Unlike strata from the other Paleozoic Periods, Cambrian rock exposures are relatively rare throughout the United States. Deposited from 542 to 488 million years ago (MYA), when the variety of shelled and soft-bodied marine life was exploding on Planet Earth, Cambrian sediments lie deep beneath most regions of our country and are exposed primarily in association with ancient Precambrian basement rocks.
Where Precambrian domes or ridges have pushed up through overlying Paleozoic, Mesozoic and Tertiary strata, Cambrian sediments, usually metamorphosed by heat and pressure, may be found along the primary uplift. Examples include Cambrian strata ringing the Black Hills, St.
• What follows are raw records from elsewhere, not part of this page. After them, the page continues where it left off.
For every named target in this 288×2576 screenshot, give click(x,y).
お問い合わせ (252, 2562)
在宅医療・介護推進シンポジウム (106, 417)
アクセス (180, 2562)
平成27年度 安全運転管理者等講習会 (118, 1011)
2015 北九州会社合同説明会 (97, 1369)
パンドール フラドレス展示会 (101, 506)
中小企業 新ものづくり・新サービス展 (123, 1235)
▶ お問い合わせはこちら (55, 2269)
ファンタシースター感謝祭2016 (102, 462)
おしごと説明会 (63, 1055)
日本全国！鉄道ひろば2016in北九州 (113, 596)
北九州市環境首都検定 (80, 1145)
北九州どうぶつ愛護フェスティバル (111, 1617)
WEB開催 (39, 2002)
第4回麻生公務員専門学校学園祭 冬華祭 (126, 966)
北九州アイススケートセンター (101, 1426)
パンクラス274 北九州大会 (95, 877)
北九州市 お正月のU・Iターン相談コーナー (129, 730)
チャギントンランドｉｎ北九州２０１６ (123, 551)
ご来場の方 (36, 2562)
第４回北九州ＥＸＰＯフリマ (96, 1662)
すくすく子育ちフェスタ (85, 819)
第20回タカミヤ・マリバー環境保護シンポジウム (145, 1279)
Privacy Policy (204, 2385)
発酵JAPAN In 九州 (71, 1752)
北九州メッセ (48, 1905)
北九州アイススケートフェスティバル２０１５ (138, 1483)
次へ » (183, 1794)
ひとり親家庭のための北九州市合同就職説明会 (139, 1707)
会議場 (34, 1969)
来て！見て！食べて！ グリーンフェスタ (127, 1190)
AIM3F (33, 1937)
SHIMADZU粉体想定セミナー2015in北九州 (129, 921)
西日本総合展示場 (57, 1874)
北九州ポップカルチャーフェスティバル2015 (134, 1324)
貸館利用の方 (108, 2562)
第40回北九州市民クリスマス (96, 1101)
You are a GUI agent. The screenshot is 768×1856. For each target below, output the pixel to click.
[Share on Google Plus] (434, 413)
Francois Mountains (southeast Missouri) and Adirondack Mountains and seams of Cambrian deposits along the Blue Ridge of the Carolinas and northern Georgia; scattered Cambrian exposures are also found in the Rockies and throughout the Great Basin where fault blocks ranges brought deep basement rocks to the surface (e.g. in the Inyo and Nopah Ranges of southeastern California). As one might expect, Cambrian rocks lie relatively close to the surface along the outer edge of some structural geologic basins; though often covered by younger sediments, they have been exposed by glacial erosion in Upper Michigan and eastern Wisconsin (along the northwest rim of the Michigan Basin). Finally, Cambrian sediments are exposed deep in the Grand Canyon, lying just above the ancient Vishnu schist at the bottom of the chasm.
While Cambrian rock exposures are rather limited throughout most of North America, our Continent does harbor Earth's most famous Cambrian time capsule. In the Canadian Rockies, west of Calgary, the Burgess Shale, deposited some 505 MYA, is renowned for its cargo of early marine fossils, including trilobites, brachiopods and soft-bodied organisms.